The Executive, Dimi Albers

KI ist ein Tool, das voraussichtlich 80 % unserer Arbeit beschleunigen wird, da sie den Menschen dabei hilft, ihre Aufgaben besser und schneller zu erledigen. Während einige Menschen KI umgehend und umfassend nutzen werden, ist zu erwarten, dass andere eher zögern werden. Das ist nachvollziehbar: Immerhin ist es eine drastische (aber nicht unrealistische) Tatsache, dass KI in den nächsten 12 bis 24 Monaten einige Tätigkeiten komplett oder partiell übernehmen könnte. 

Egal, wie leistungsfähig diese neue Technologie ist (oder sein wird), es ist jetzt der richtige Zeitpunkt, um bei der Implementierung von KI einen Schritt voraus zu sein. Dies betrifft einerseits unsere bestehenden Tätigkeiten und andererseits die Art und Weise, wie KI in komplexe Systeme in den Bereichen Design, Architektur, Sicherheit usw. integriert wird. Kundenspezifische KI-Anwendungen und -Integrationen sind eine grosse Chance für unsere Kunden. Deshalb beginnen wir schon jetzt mit der Entwicklung von KI.

Wir sind der festen Überzeugung, dass KI schnell wachsen und innerhalb des nächsten Jahrzehnts zu einem integralen Bestandteil der gesamten Produktion werden wird. Jede:r, die/der jetzt einsteigt, kann daher den Kund:innen helfen, der Konkurrenz immer einen Schritt voraus zu sein.

Steven John Denekas

The Creative, Steve Denekas

KI besitzt das Potenzial, den Kreativprozess sowohl zu bereichern als auch zu verbessern.
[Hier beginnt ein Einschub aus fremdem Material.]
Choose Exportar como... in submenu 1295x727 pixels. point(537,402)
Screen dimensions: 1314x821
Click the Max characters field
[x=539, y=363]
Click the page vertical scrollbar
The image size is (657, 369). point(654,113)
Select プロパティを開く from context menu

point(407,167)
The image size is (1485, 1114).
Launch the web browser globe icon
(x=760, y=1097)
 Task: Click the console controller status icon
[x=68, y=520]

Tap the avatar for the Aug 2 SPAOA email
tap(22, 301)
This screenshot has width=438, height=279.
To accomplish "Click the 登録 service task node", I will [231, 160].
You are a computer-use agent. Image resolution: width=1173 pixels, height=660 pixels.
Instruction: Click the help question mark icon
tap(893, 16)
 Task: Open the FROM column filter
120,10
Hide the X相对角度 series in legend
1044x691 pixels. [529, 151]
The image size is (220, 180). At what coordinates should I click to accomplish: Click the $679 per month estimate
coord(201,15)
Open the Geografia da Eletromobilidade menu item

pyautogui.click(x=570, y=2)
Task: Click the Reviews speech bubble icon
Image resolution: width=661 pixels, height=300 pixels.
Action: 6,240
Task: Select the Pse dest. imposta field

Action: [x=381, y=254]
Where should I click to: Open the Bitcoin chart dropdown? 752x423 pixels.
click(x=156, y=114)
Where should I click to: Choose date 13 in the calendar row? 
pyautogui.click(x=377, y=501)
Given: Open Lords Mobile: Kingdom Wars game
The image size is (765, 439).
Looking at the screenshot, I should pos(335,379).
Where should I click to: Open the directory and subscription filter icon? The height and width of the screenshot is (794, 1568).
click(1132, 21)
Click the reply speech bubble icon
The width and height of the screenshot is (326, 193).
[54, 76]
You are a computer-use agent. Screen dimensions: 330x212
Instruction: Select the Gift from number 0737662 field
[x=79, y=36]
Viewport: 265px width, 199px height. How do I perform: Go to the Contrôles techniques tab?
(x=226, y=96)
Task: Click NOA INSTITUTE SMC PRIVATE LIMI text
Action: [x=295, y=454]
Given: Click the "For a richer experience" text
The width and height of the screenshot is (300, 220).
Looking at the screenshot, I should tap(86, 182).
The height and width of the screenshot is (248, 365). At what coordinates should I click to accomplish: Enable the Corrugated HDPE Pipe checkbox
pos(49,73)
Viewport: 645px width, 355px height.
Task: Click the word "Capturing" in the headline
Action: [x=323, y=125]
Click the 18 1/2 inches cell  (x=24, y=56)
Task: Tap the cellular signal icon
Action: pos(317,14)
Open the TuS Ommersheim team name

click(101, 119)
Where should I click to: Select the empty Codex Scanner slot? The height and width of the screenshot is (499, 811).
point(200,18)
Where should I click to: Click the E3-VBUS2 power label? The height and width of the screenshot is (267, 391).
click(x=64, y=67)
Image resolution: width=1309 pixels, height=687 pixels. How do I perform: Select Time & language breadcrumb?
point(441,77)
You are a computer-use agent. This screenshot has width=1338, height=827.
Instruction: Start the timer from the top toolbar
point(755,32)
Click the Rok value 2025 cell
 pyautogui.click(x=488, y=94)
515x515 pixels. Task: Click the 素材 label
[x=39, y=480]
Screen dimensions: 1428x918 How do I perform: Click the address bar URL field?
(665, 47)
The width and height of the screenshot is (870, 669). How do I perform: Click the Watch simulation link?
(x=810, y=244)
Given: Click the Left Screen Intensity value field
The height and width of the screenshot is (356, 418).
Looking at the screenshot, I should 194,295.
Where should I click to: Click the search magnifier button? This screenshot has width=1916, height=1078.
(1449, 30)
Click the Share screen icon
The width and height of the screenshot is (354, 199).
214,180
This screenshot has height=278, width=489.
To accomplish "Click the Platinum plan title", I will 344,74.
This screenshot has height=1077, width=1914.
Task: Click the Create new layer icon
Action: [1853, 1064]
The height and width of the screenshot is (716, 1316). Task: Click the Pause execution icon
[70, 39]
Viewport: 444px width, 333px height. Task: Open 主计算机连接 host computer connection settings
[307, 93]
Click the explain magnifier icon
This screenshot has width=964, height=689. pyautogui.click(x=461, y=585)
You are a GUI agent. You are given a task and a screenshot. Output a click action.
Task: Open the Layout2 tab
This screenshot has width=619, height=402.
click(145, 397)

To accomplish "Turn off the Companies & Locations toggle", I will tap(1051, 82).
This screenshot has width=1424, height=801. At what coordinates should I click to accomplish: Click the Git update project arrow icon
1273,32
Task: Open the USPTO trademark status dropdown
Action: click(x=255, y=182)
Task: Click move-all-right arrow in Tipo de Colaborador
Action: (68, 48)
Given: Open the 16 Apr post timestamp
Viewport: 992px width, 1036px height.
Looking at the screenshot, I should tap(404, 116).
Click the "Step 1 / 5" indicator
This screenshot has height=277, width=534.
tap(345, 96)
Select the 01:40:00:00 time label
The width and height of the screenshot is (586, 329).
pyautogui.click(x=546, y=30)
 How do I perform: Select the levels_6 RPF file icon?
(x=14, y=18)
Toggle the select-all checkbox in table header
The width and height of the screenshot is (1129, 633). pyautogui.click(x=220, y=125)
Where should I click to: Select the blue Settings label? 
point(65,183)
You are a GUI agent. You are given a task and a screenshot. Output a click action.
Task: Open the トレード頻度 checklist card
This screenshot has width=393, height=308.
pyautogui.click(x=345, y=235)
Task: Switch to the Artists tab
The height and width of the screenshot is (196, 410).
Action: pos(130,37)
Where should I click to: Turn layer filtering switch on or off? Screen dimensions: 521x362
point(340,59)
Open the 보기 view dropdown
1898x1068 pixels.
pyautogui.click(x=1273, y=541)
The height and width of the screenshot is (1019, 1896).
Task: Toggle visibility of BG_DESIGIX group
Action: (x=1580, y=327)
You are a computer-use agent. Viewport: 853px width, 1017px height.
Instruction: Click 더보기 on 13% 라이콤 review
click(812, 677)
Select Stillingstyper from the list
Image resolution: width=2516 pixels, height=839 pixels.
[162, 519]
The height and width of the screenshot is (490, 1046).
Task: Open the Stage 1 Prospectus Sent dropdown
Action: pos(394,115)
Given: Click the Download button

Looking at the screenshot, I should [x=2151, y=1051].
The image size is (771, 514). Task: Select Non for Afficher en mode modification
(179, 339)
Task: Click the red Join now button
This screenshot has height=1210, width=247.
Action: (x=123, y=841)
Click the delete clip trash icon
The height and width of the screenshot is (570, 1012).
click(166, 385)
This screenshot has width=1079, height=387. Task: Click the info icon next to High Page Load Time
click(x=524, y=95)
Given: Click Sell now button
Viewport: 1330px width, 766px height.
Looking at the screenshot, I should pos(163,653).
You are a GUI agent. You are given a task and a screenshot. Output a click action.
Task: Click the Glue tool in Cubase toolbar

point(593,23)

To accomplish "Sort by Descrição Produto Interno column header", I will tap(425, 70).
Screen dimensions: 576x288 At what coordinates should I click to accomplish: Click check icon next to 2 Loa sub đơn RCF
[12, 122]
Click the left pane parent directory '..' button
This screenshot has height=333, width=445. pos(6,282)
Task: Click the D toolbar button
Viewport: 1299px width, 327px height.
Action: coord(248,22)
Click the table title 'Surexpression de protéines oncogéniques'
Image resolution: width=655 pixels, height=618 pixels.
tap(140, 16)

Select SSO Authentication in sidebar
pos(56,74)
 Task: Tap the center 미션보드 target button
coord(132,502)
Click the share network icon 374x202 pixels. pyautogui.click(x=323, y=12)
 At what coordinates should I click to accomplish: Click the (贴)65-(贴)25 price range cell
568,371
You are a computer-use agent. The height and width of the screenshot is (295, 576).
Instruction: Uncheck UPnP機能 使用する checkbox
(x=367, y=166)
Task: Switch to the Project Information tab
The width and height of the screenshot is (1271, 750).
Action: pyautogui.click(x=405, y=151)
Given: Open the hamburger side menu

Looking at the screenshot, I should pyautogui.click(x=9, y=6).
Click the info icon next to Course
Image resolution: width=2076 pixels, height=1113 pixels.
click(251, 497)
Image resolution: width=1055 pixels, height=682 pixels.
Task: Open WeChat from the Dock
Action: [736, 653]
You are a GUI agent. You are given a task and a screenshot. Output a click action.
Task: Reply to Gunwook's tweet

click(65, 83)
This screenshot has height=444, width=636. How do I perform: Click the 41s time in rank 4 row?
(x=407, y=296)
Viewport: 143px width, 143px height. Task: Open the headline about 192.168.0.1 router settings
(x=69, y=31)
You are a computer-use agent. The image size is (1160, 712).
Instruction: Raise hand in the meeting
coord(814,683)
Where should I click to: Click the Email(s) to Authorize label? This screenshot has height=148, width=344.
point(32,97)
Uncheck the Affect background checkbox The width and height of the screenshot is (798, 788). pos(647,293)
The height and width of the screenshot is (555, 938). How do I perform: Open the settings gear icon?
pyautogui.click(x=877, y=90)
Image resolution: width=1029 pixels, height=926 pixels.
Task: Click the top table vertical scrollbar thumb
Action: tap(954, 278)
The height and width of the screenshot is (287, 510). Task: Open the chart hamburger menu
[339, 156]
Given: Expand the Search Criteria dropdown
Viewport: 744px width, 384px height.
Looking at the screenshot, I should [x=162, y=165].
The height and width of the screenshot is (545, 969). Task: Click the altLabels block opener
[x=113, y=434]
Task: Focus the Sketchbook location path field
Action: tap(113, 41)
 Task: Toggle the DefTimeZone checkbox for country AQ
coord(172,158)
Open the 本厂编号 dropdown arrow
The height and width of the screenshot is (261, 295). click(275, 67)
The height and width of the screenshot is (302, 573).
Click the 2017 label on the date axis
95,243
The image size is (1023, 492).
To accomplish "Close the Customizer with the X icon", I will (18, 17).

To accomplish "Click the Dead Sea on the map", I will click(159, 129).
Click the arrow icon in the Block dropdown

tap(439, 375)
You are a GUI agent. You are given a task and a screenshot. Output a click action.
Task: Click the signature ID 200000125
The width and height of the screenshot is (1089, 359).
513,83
Aber auch wenn KI intelligenter ist als je zuvor, kann sie den Menschen nicht ersetzen. Das gibt es nur in Hollywood.

Die Skeptiker auf LinkedIn äussern sich besorgt über die Ethik der KI, vor allem im Hinblick auf Authentizität und Originalität. Doch was geschieht, wenn Kreative KI immer häufiger als Tool einsetzen? 

Nichts, was durch KI generiert wird, ist authentisch. Aber, um Jim Jarmusch zu zitieren: «True originality is already nonexistent.» Ein wesentlicher Aspekt des kreativen Prozesses ist es, die eigene Idee auf einer bereits bestehenden Idee zu gründen. So können Kreative KI als Ausgangspunkt nutzen, um ihre eigene authentische Note einfliessen zu lassen und so Markenwerte und Ästhetik besser zu reflektieren –in einer Zeit, in der dies wichtiger denn je ist. 

Im Moment ist die kreative KI beeindruckend. Aber sie ist nur so gut wie die real-life Kreativen, die sie einsetzen. 

Matt merrill

The Engineer, Matt Merrill

Ich glaube, wir befinden uns auf dem Höhepunkt überzogener Erwartungen an KI: Wir setzen sie zur Lösung aller Probleme ein, investieren in alles, was das Etikett «KI» trägt, und gehen mit dem Thema insgesamt um wie überreizte Welpen mit einem Kauspielzeug.  

Es ist riskant, zu viel Vertrauen in KI-Algorithmen zu haben – vor allem, wenn man ihre bekannten Schwächen und ihre relativ junge Geschichte berücksichtigt. In den letzten zehn Jahren haben KI-Algorithmen, die durch grosse Mengen von Verhaltensdaten gesteuert werden, virtuelle Echokammern erzeugt. In Verbindung mit dem fundamentalen Mangel an menschlicher Authentizität und Emotionen, den KI mit sich bringt, hege ich einige Bedenken, wohin diese Entwicklung führt.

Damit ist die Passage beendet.